> **DATA**:
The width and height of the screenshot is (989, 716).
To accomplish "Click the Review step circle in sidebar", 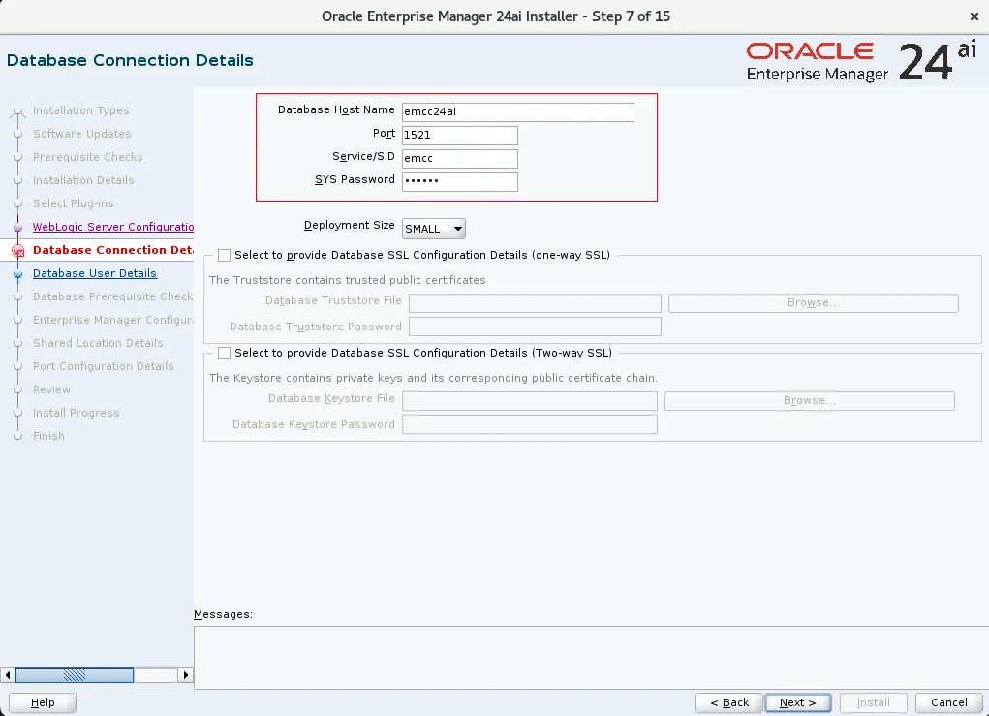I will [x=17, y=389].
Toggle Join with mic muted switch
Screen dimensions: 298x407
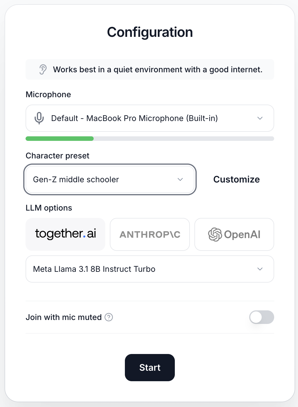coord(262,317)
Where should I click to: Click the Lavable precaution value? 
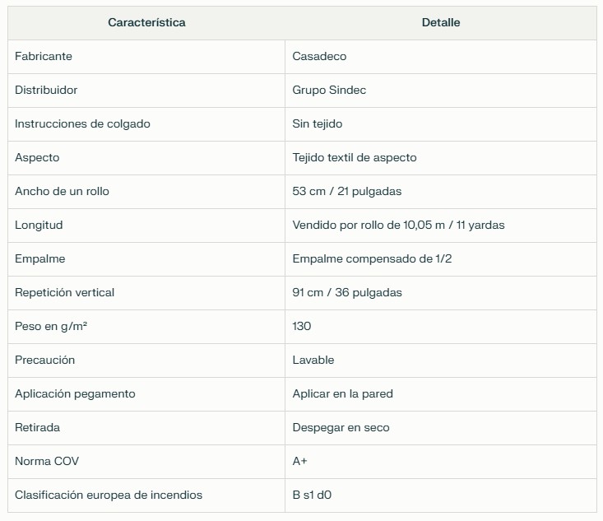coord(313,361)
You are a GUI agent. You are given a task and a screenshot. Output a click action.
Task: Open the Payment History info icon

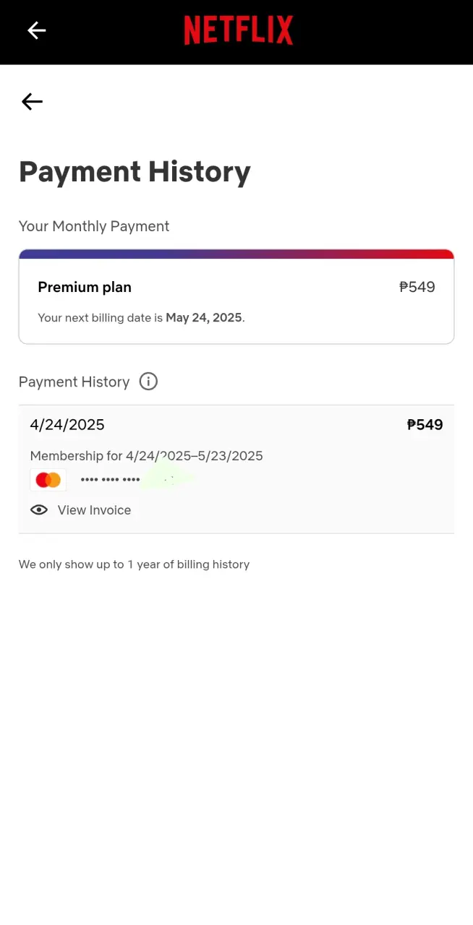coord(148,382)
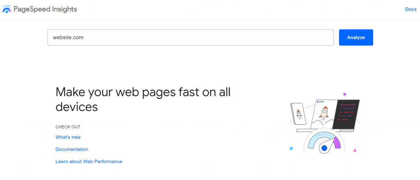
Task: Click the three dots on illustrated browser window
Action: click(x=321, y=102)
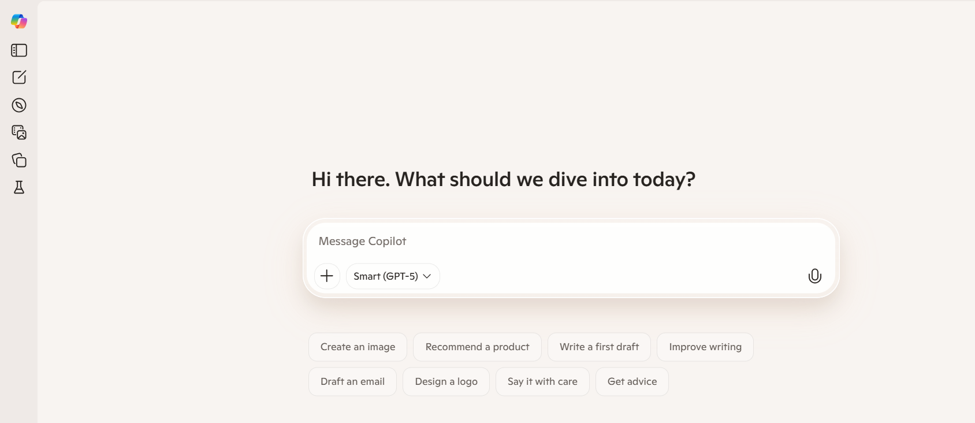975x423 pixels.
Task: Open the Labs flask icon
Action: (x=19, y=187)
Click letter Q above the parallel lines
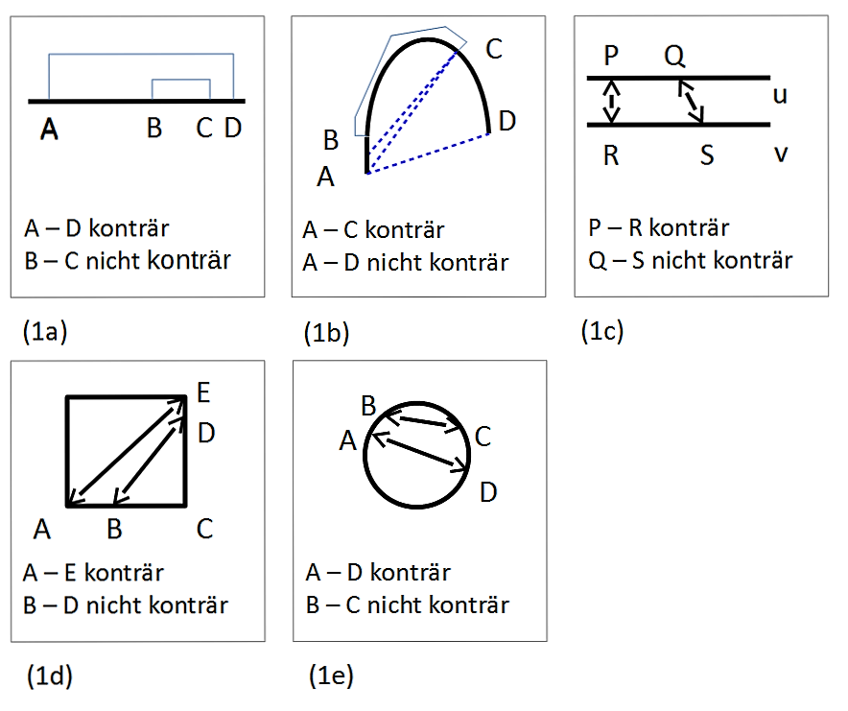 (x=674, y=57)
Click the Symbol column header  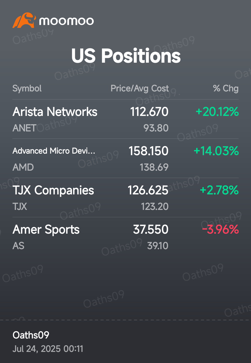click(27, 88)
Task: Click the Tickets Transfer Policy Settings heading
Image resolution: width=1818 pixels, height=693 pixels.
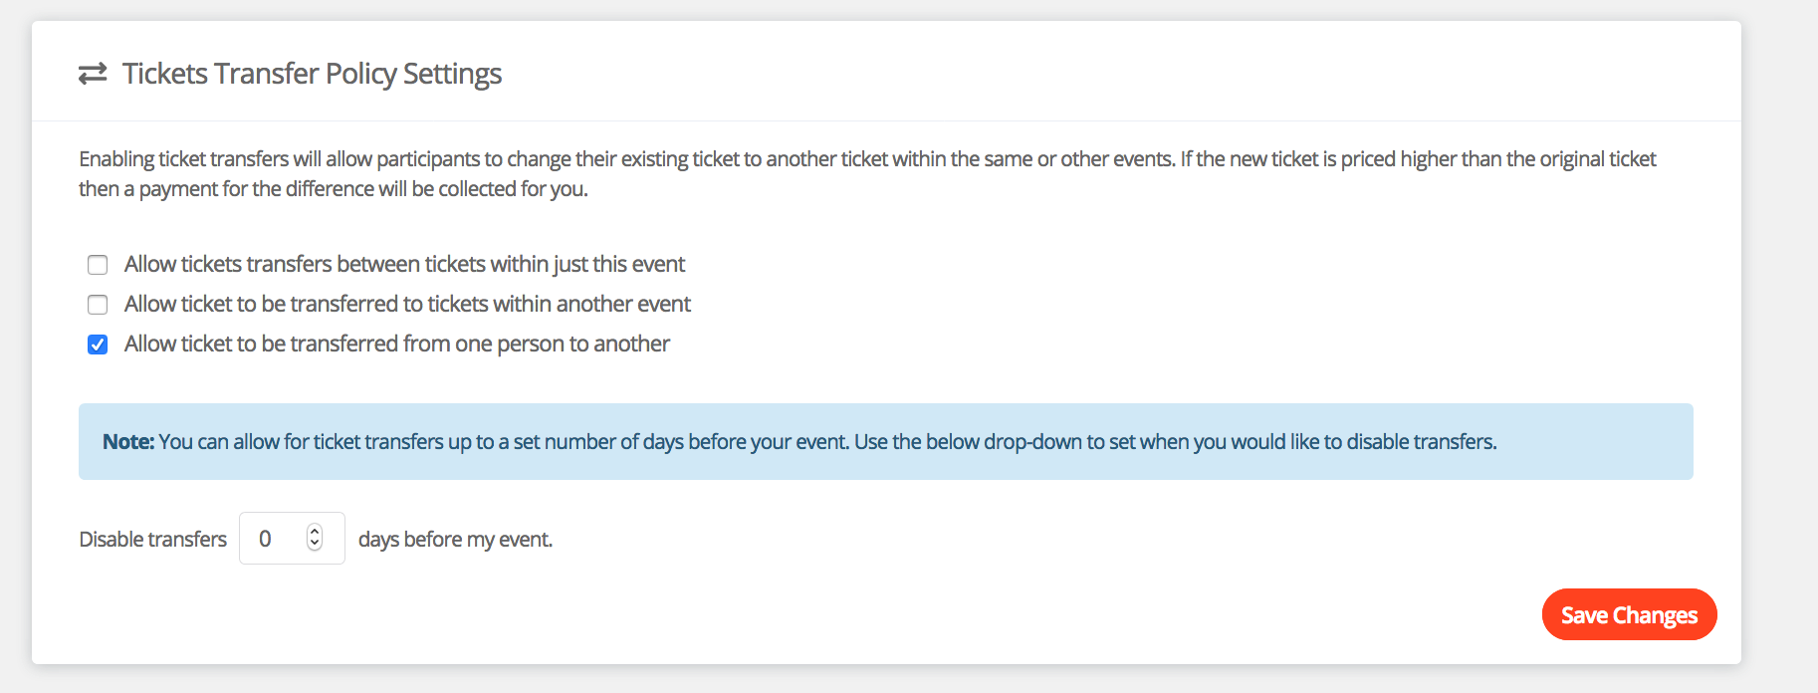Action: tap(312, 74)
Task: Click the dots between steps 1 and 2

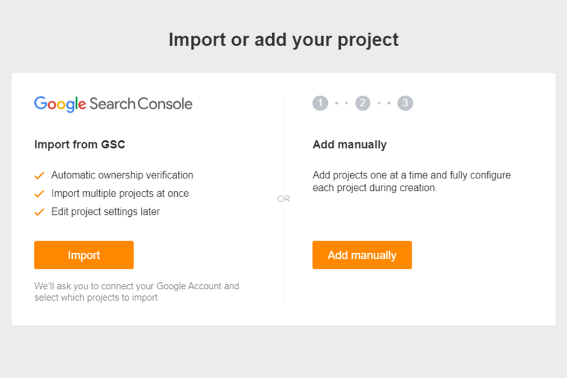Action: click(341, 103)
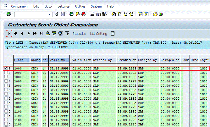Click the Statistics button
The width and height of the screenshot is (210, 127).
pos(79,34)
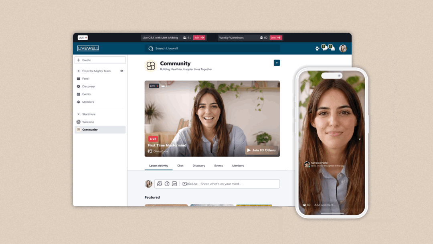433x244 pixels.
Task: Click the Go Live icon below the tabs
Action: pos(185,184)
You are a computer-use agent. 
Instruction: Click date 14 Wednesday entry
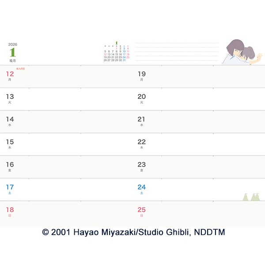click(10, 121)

> **WHAT THE TASK ASKS**:
Copy the lines starting with the line that contains "Task: Click the Tickets" and going on through the line that contains "Action: tap(312, 74)", both included, reproducing them verbatim. Omit the pictures from your answer.

> **EXERCISE RESPONSE**:
Task: Click the Tickets Transfer Policy Settings heading
Image resolution: width=1818 pixels, height=693 pixels.
Action: tap(312, 74)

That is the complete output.